A SUMMARY OF RECENT LEGAL DEVELOPMENTS IN EUROPE AND THE UNITED STATES
COMPILED BY MEMBERS OF THE EURO-AMERICAN LAWYERS GROUP.

IN THIS ISSUE:

BELGIUM

UNITED KINGDOM - SCOTLAND

UNITED STATES

ABOUT THE EURO-AMERICAN LAWYERS GROUP (EALG)


BELGIUM
SIMPLIFIED RULES FOR SHAREHOLDER MEETINGS IN BELGIUM

A law of 27 December 2004 has amended the Belgian Companies Code, introducing a substantial simplification in the convening procedure for the shareholders’ meeting (published in the Belgian Official Gazette on 31 December 2004).

In the past, the convening notice for holders of bearer shares in a company limited by shares had to be published once in the Belgian Official Gazette and twice in the national and regional press. As from January 10, 2005, the convening notice for an annual shareholders’ meeting held in the commune, on the day, at the place and on the time given in the incorporation deed, with an agenda limited to the approval of the annual accounts, must only be published once in the Belgian Official Gazette. The convening notice for the other shareholders’ meetings must only be published in the Belgian Official Gazette and once in the national press.

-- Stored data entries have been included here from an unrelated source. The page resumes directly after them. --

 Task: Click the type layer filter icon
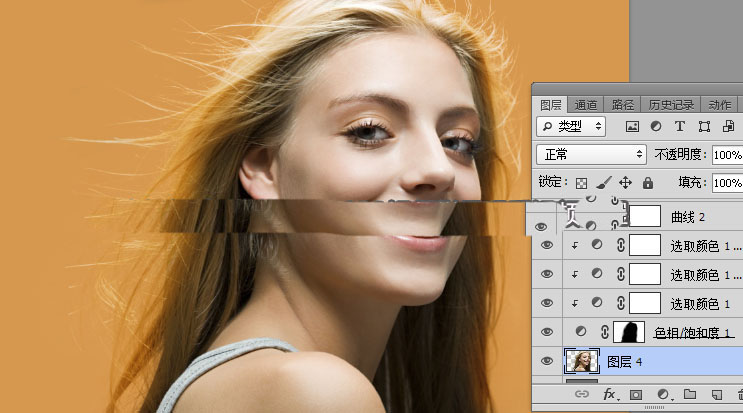(680, 127)

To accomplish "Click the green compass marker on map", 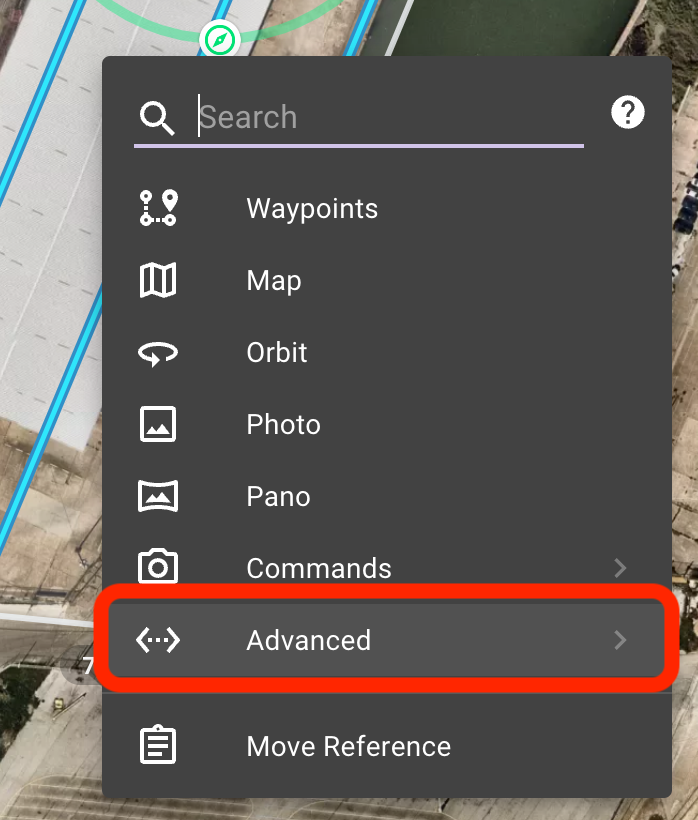I will pyautogui.click(x=220, y=40).
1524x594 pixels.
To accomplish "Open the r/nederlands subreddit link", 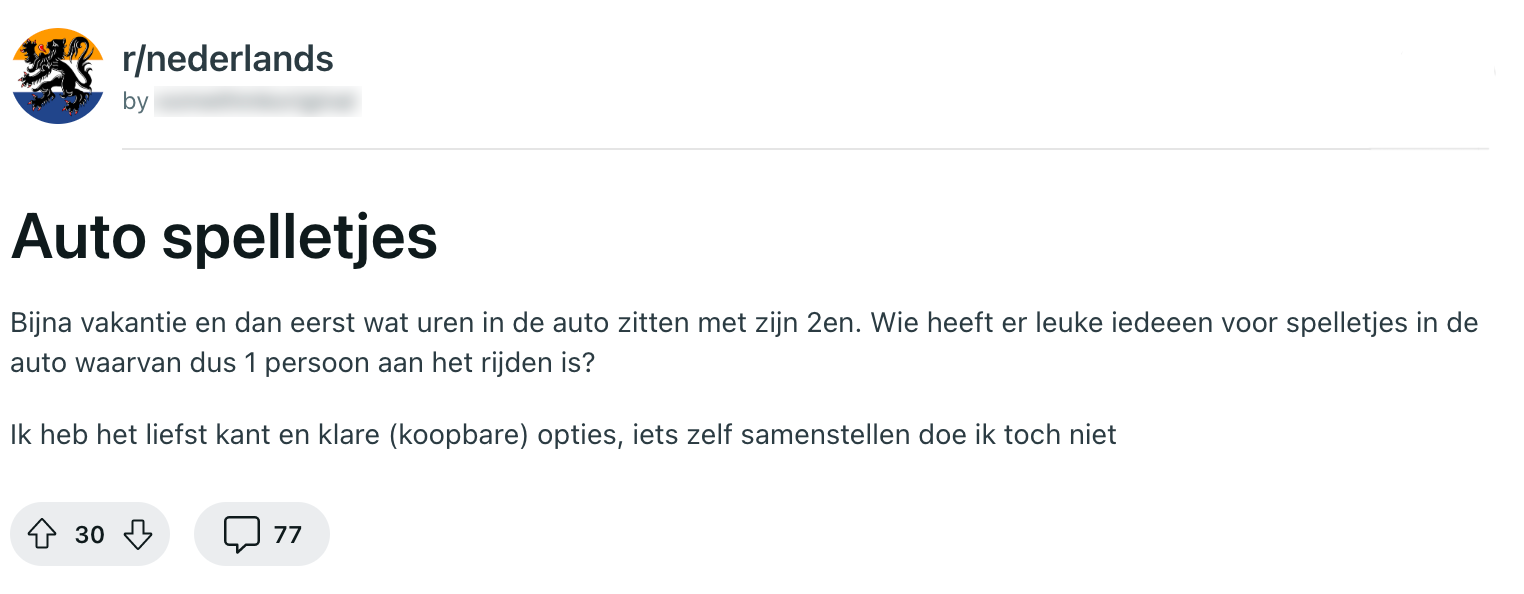I will pyautogui.click(x=227, y=59).
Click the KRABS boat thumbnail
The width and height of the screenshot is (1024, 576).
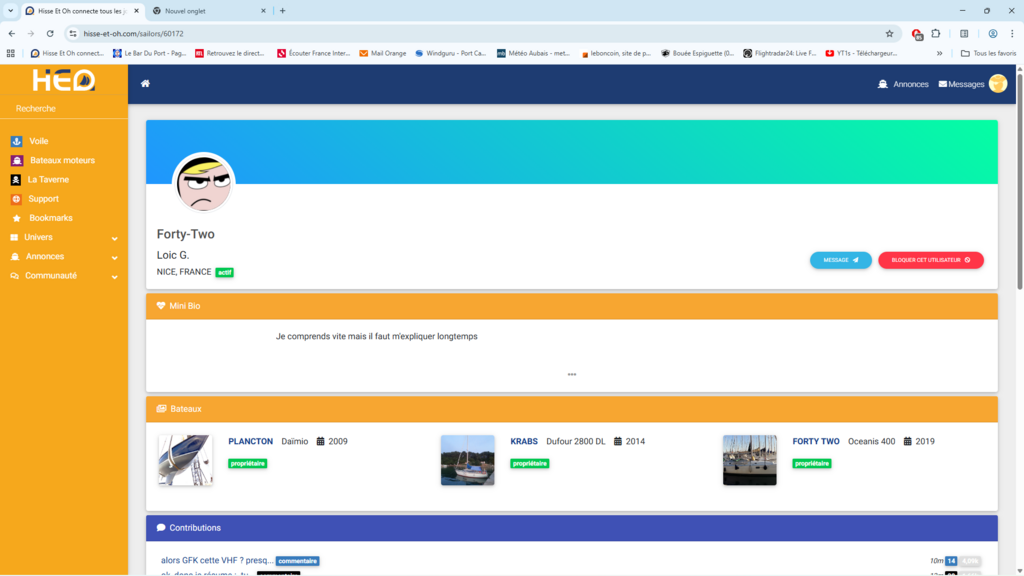[467, 460]
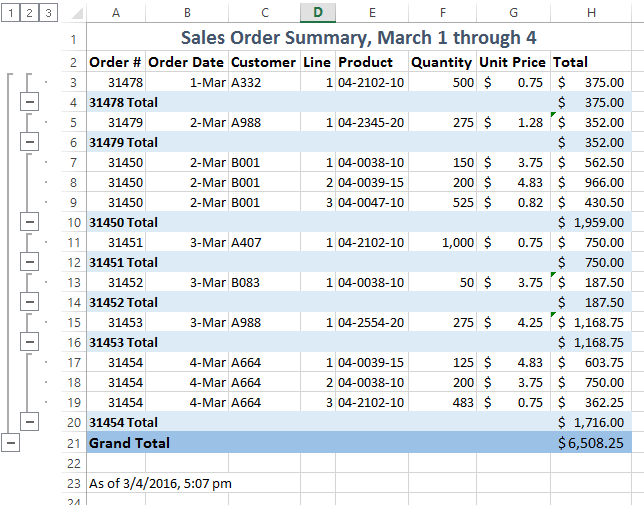Click the 'As of 3/4/2016' timestamp cell
Viewport: 644px width, 505px height.
click(160, 483)
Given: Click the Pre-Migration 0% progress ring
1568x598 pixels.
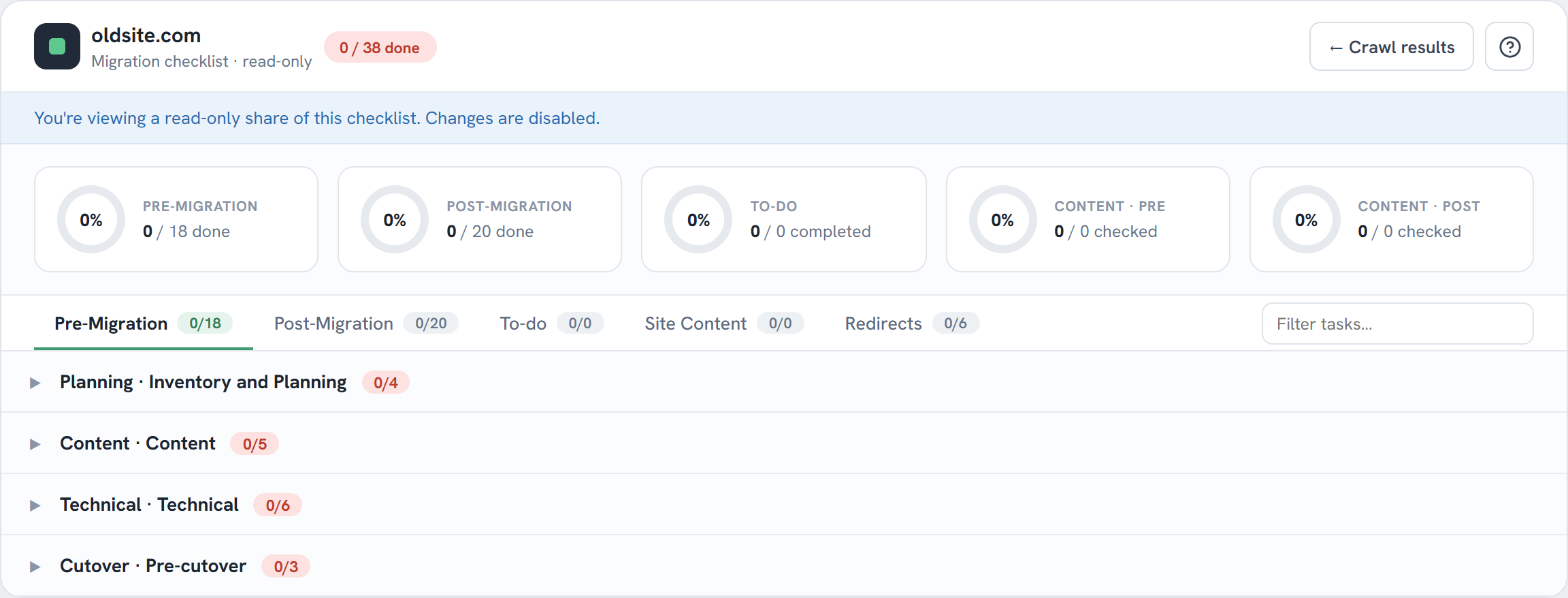Looking at the screenshot, I should click(x=91, y=219).
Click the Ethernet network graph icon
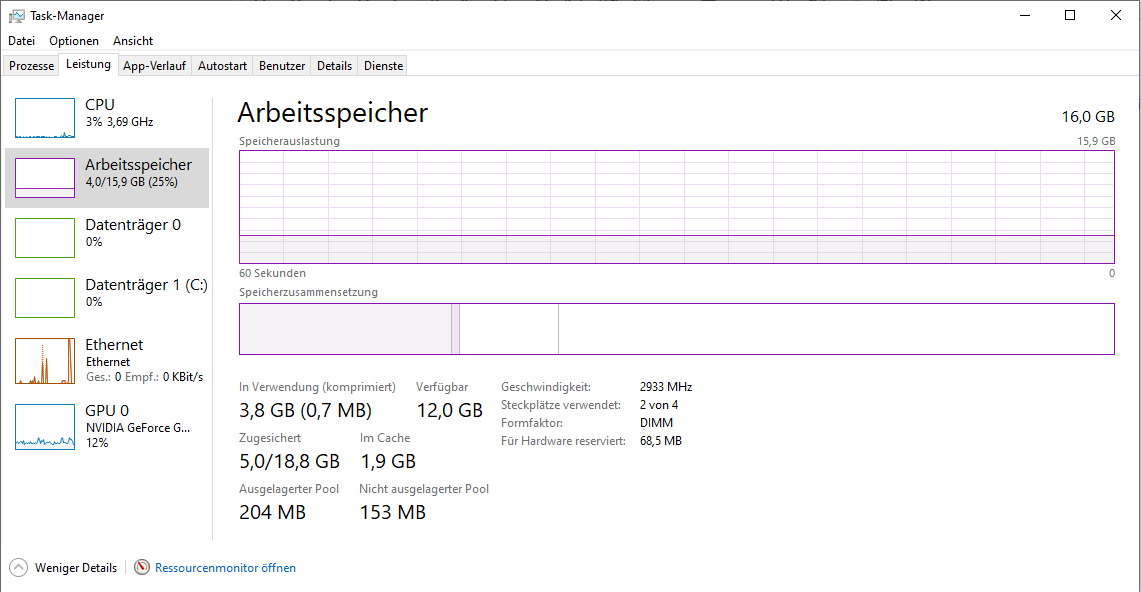Image resolution: width=1141 pixels, height=592 pixels. [x=45, y=361]
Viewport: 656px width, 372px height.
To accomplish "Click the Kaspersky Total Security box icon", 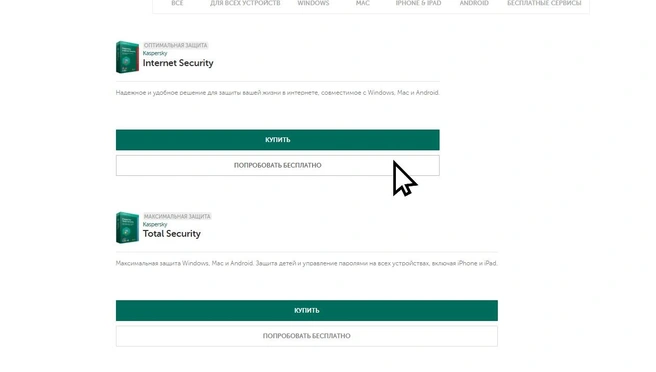I will (127, 228).
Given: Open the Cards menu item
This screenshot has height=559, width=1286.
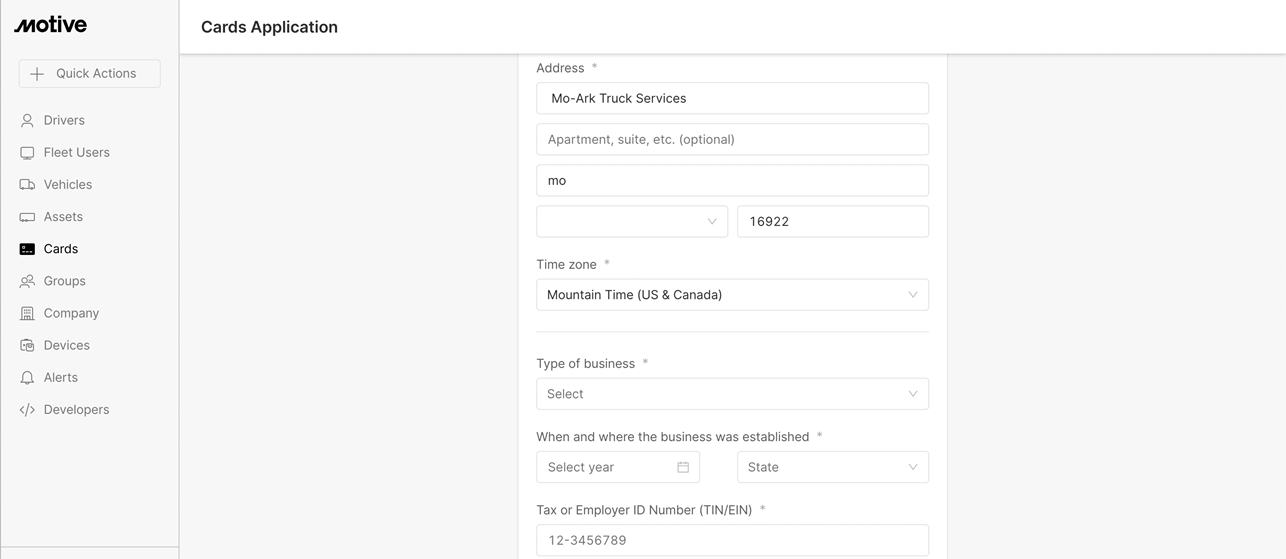Looking at the screenshot, I should [x=61, y=249].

Furthermore the new articles 268 and 533 of the Companies Code introduce the possibility of waiving the obligation to convene the shareholders’ meeting by registered letter.

The principle that the holders of registered shares, directors and any other participants to the shareholders’ meeting must be convened by registered letter remains unchanged. However the law now explicitly provides that the addressees of a convening notice can accept to receive such notice through another form of communication (e.g. fax, e-mail, website, etc.). Each addressee must agree individually, expressly and in writing with this procedure.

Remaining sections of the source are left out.